## Work to be completed
Put every line of the rows below into a numbered list, skipping any blank lines and leaving out the pictures.

## Dataset excerpts

________________________

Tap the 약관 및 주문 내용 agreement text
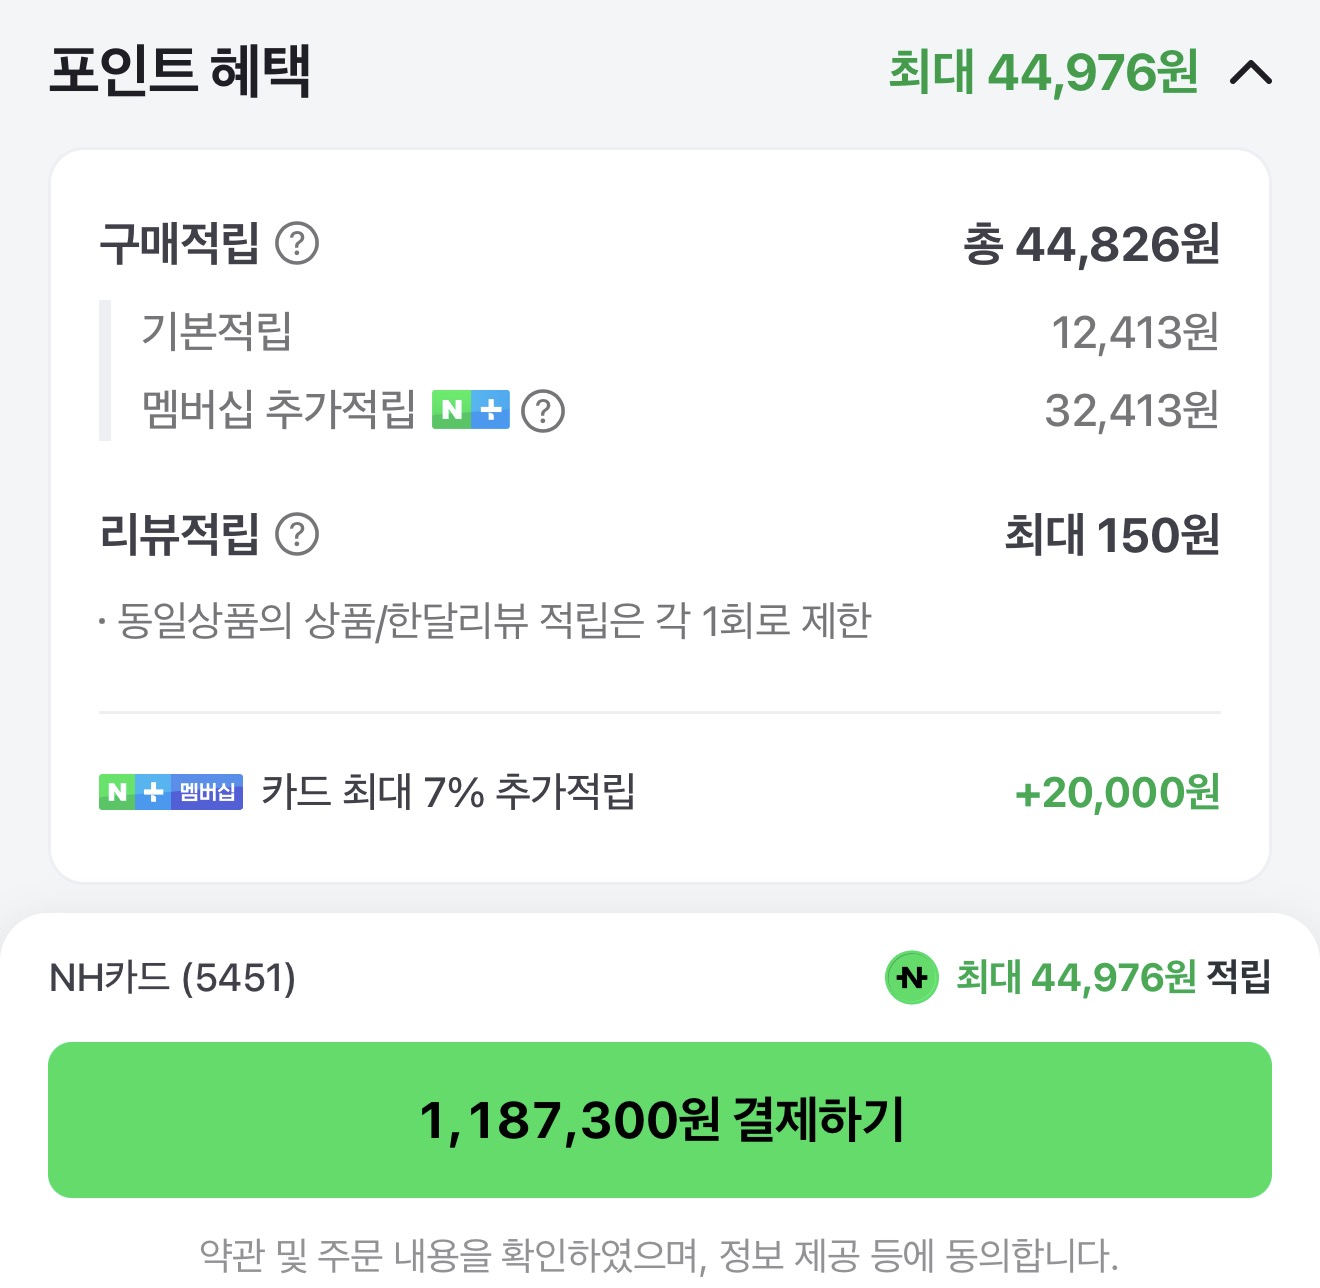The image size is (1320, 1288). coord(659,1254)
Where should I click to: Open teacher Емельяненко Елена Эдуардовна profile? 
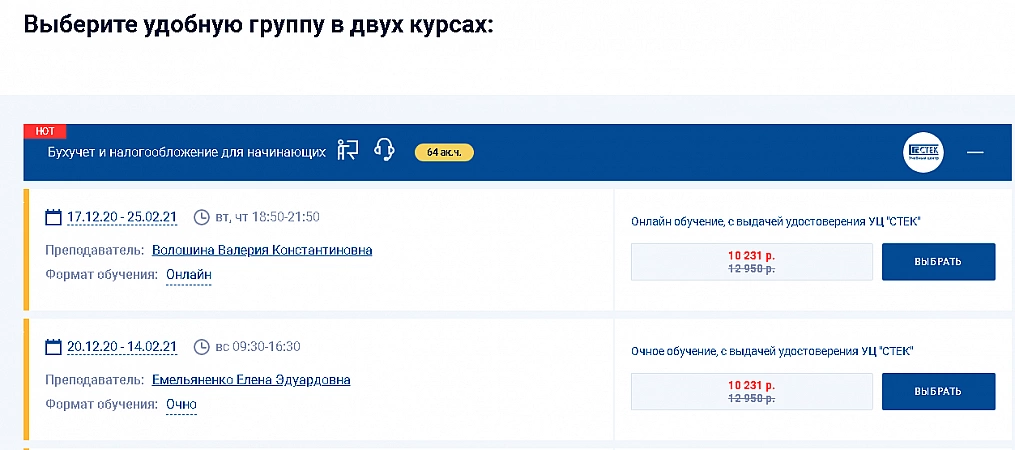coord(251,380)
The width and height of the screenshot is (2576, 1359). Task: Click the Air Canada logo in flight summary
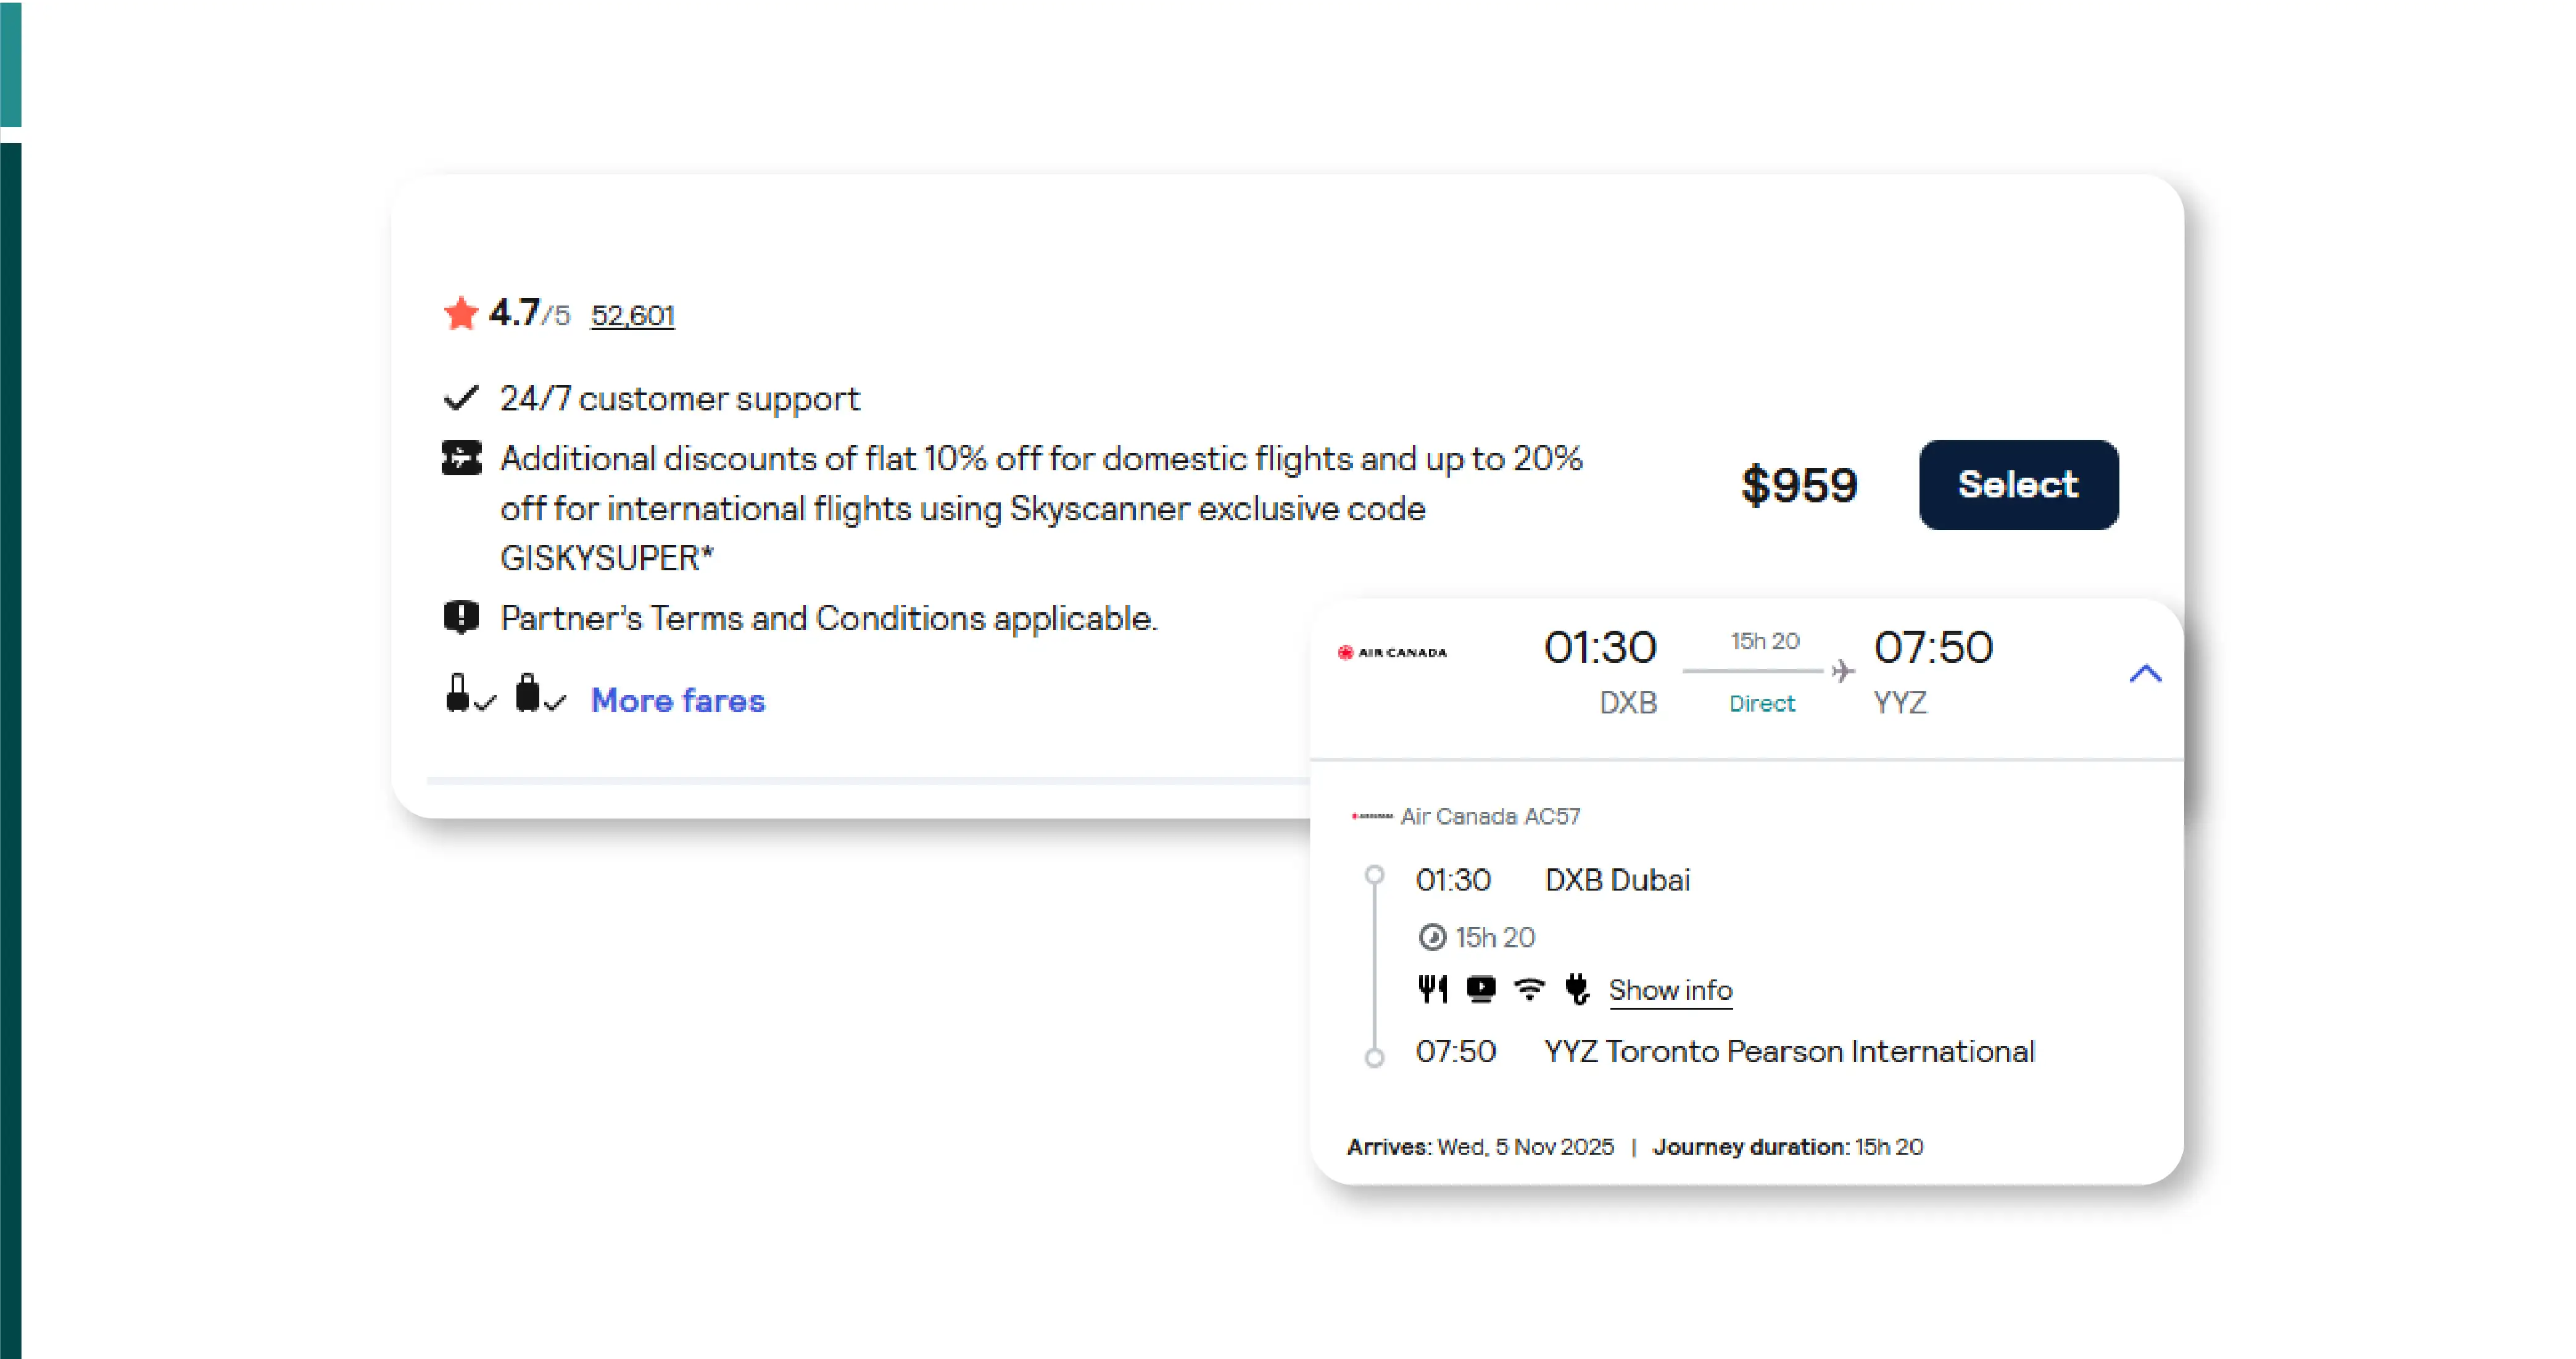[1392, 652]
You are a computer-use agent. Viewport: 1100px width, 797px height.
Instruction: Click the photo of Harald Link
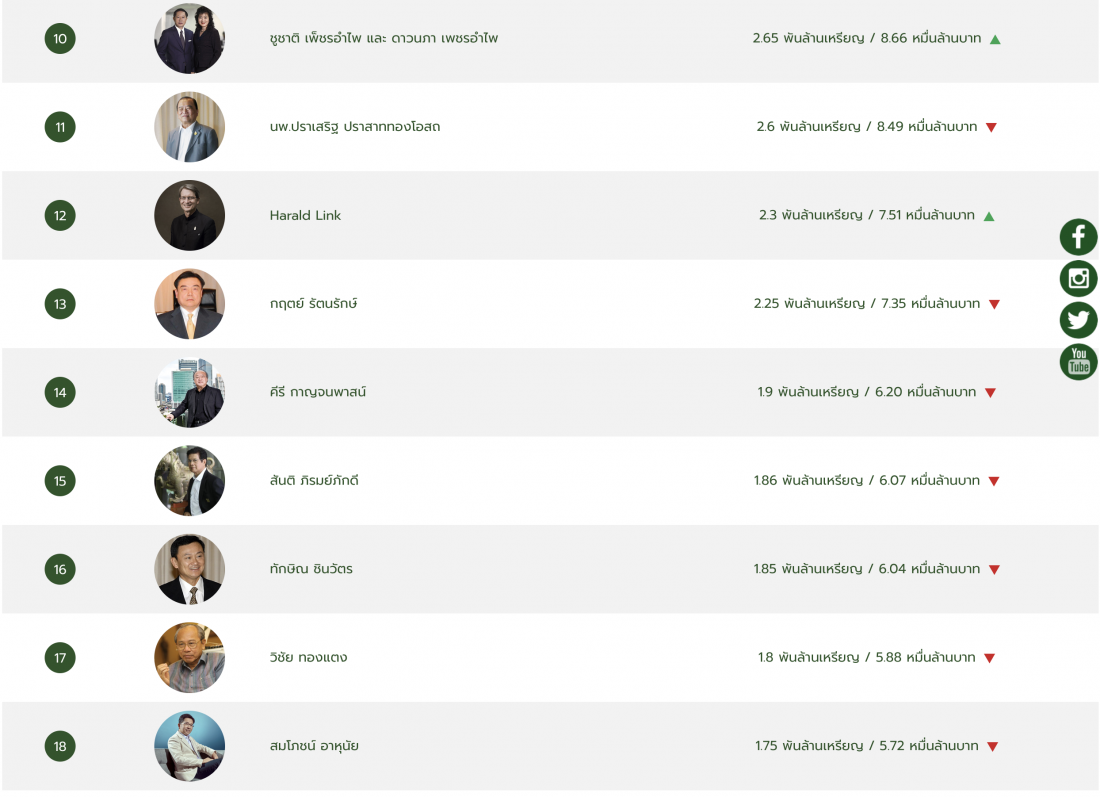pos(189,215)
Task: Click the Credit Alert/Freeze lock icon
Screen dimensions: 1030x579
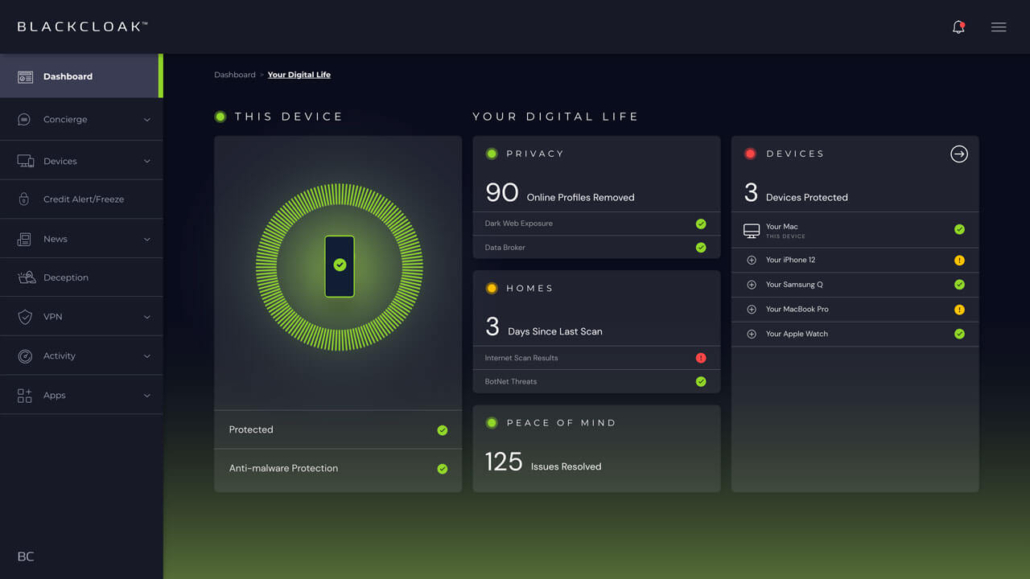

________________________

## Full output
1. Tap the 약관 및 주문 내용 agreement text
2. The image size is (1320, 1288). coord(659,1254)
3. Where should I click to: Open teacher Емельяненко Елена Эдуардовна profile? 
4. coord(251,380)
5. The width and height of the screenshot is (2576, 1359). Task: Click the Air Canada logo in flight summary
6. [1392, 652]
7. You are a computer-use agent. Viewport: 1100px width, 797px height.
8. Instruction: Click the photo of Harald Link
9. pos(189,215)
10. Task: Click the Credit Alert/Freeze lock icon
11. Screen dimensions: 1030x579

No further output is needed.